WHAT IS REQUIRED: Copy the lines running from the one that contains "Where should I click to: Select" to the end of the entries below, exactly and with no pictures.

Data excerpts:
▼

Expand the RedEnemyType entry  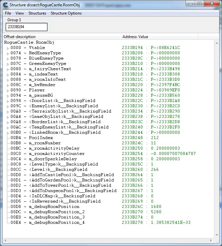point(8,53)
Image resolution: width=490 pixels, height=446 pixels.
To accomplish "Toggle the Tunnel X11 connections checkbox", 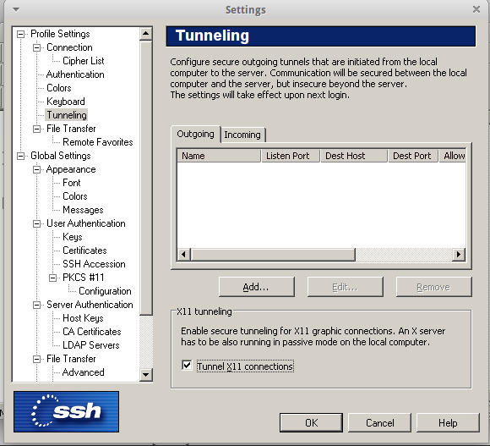I will click(x=187, y=366).
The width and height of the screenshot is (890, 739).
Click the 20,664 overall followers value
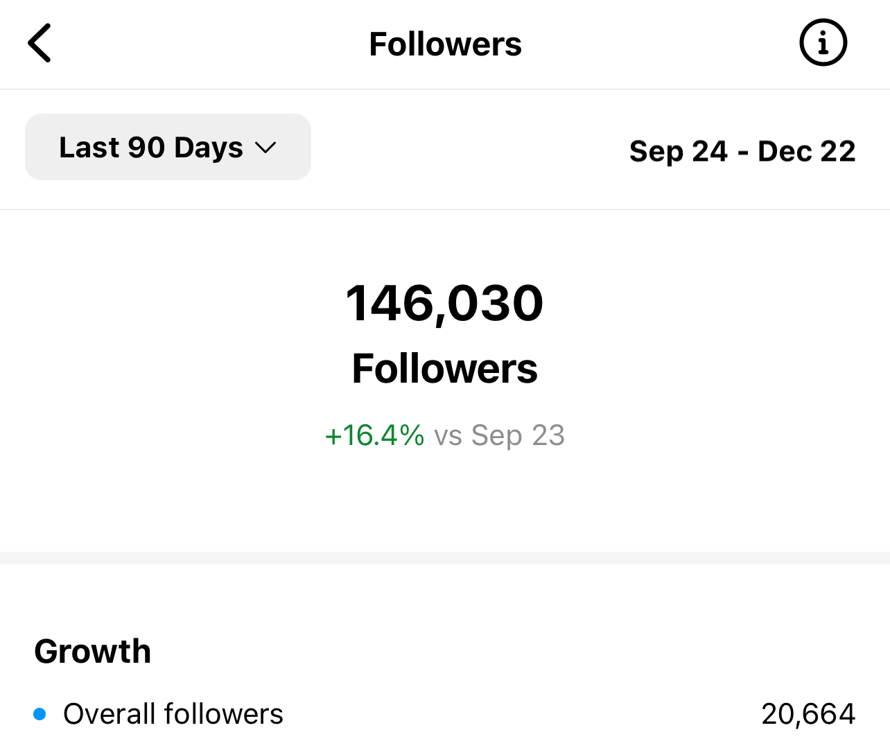[808, 714]
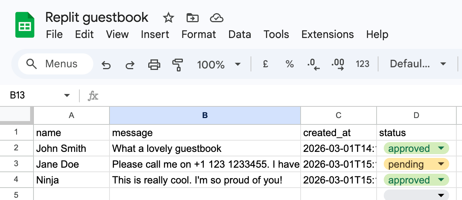Screen dimensions: 462x200
Task: Apply percent format
Action: point(289,64)
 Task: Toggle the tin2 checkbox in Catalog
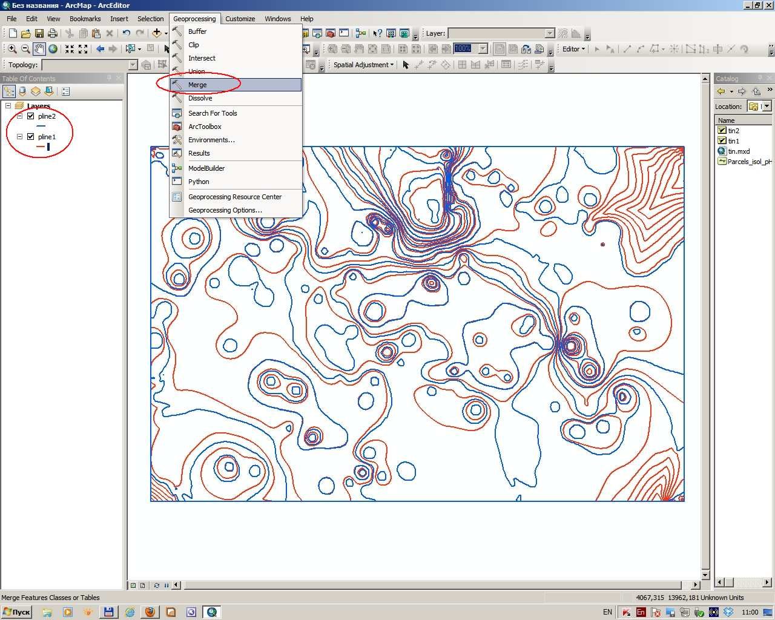tap(722, 130)
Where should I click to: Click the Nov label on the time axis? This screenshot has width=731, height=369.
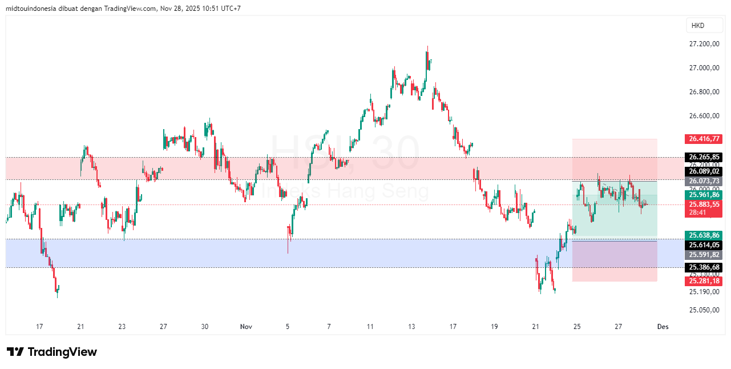pos(245,327)
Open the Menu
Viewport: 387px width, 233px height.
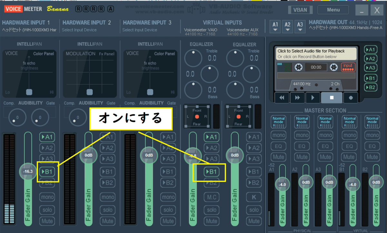(x=333, y=10)
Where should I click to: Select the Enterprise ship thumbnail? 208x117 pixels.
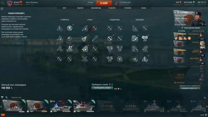61,106
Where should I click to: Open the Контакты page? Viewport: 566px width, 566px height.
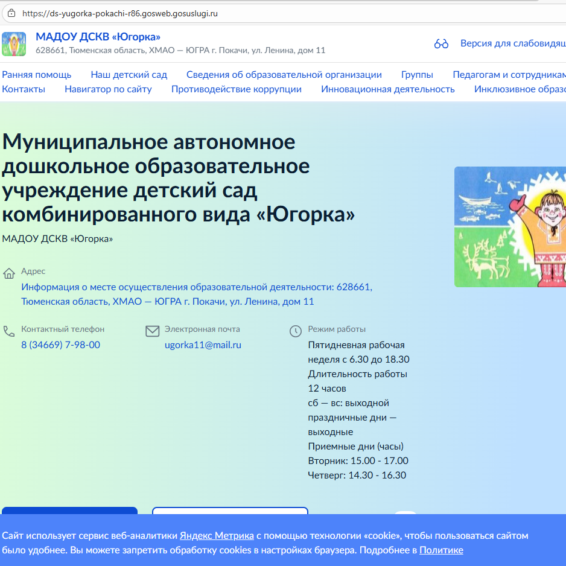tap(24, 89)
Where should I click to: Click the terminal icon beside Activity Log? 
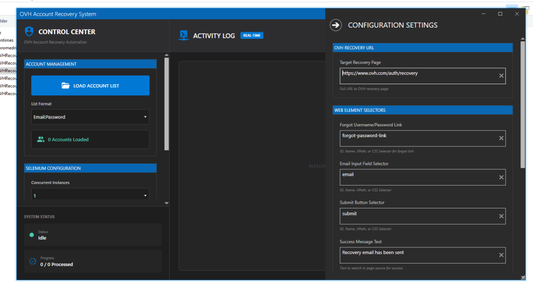point(184,35)
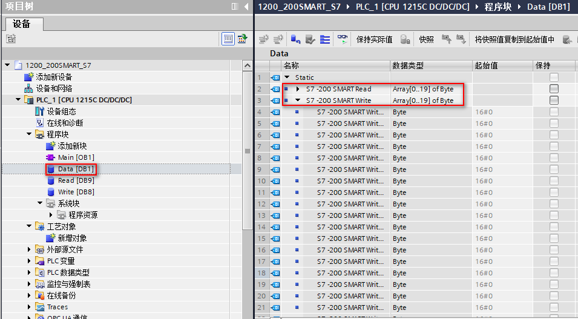Collapse S7-200 SMART Write array
578x319 pixels.
pos(298,100)
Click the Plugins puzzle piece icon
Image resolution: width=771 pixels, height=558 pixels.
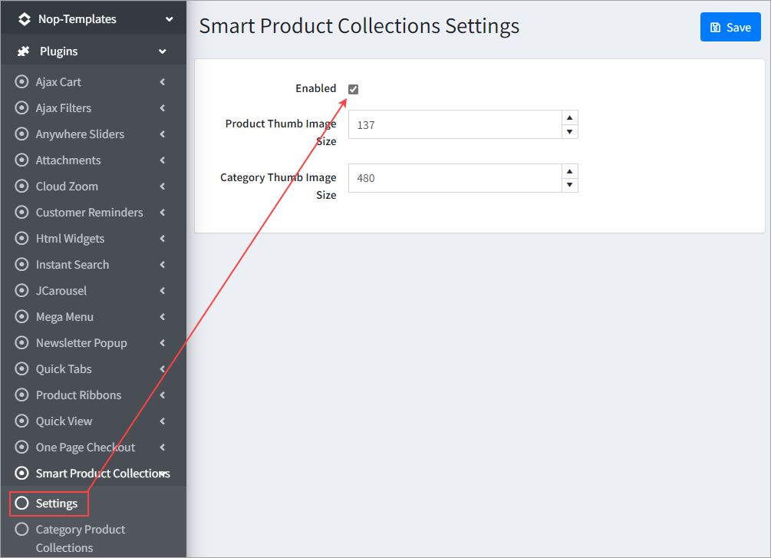click(24, 51)
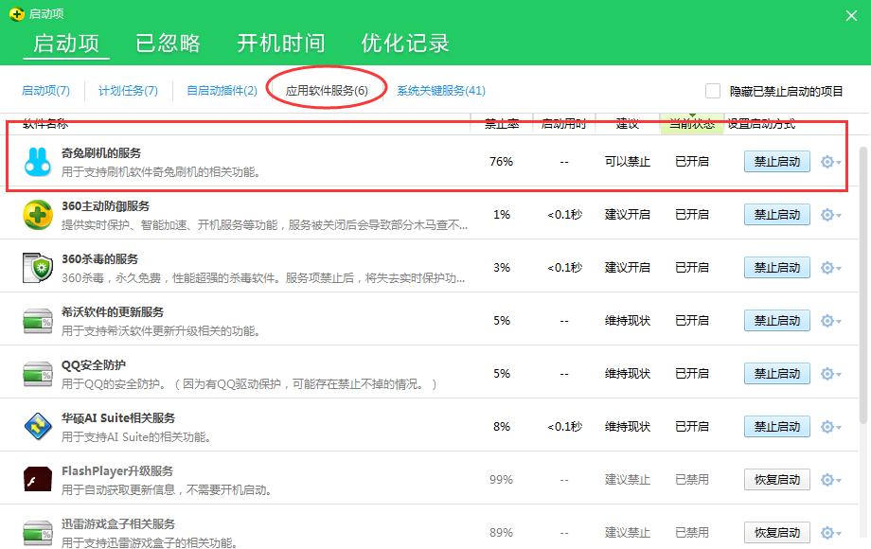Click the 华硕AI Suite diamond service icon
The image size is (871, 549).
coord(36,426)
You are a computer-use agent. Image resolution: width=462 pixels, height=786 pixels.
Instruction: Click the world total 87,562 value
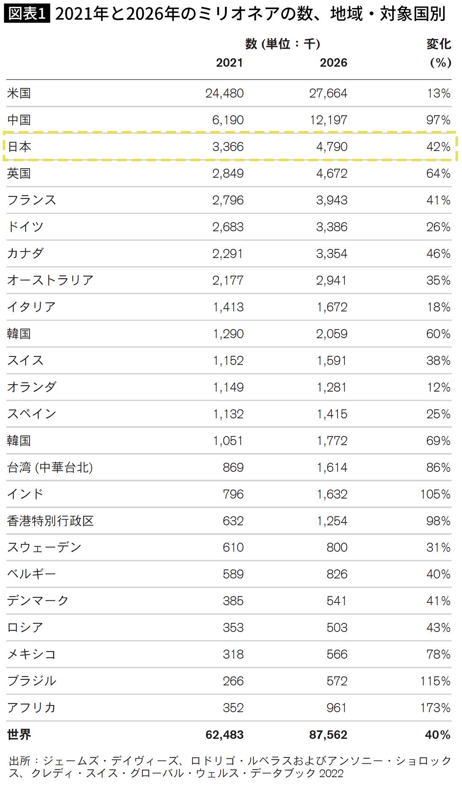pyautogui.click(x=328, y=735)
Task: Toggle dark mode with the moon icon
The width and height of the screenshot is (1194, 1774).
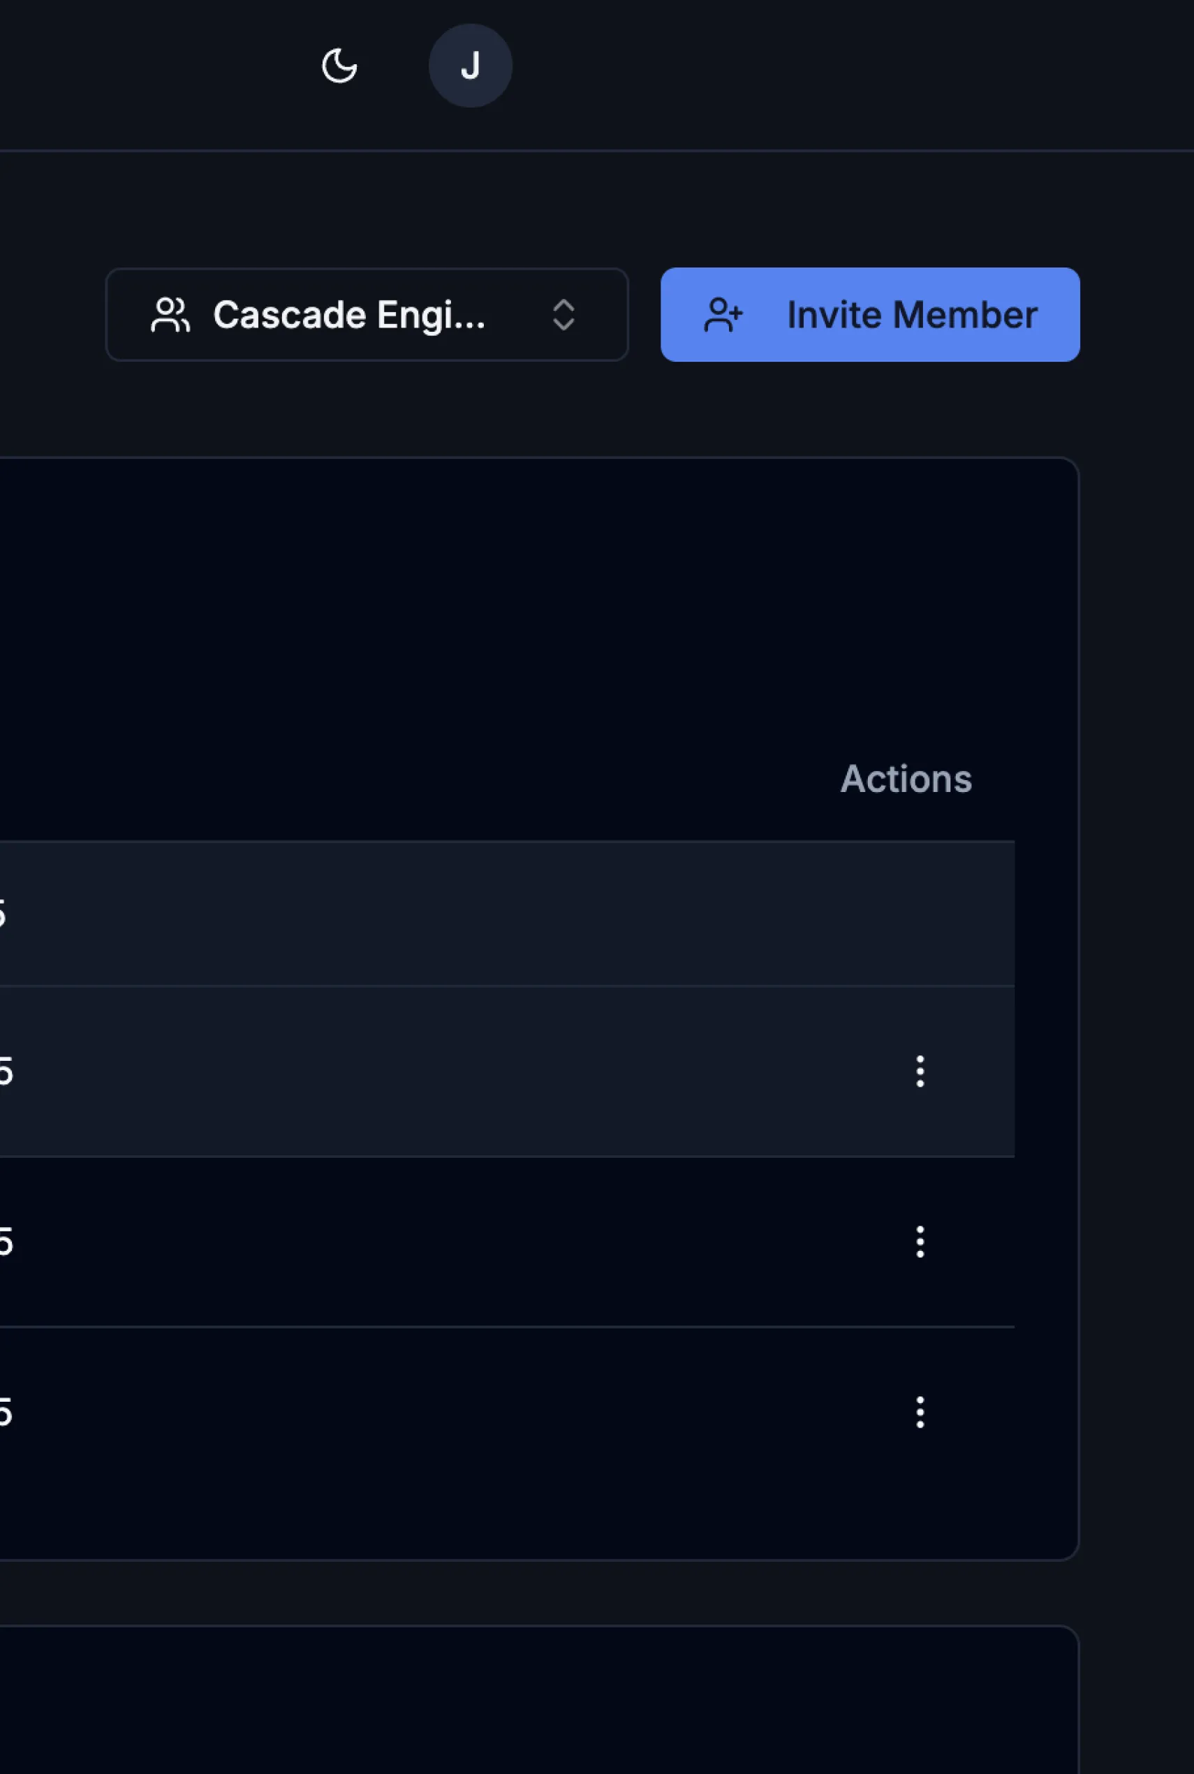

▲

ANSWER TO THIS TASK:
Where should I click to: Select the Enterprise ship thumbnail? 208x117 pixels.
61,106
Where should I click to: Open the Контакты page? Viewport: 566px width, 566px height.
tap(24, 89)
Where should I click to: Click the terminal icon beside Activity Log? 
point(184,35)
Collapse S7-200 SMART Write array
578x319 pixels.
pos(298,100)
Click the Plugins puzzle piece icon
Image resolution: width=771 pixels, height=558 pixels.
click(24, 51)
Click the 华硕AI Suite diamond service icon
The image size is (871, 549).
coord(36,426)
You are a computer-use agent. Image resolution: width=462 pixels, height=786 pixels.
Instruction: Click the world total 87,562 value
pyautogui.click(x=328, y=735)
Task: Toggle dark mode with the moon icon
The width and height of the screenshot is (1194, 1774).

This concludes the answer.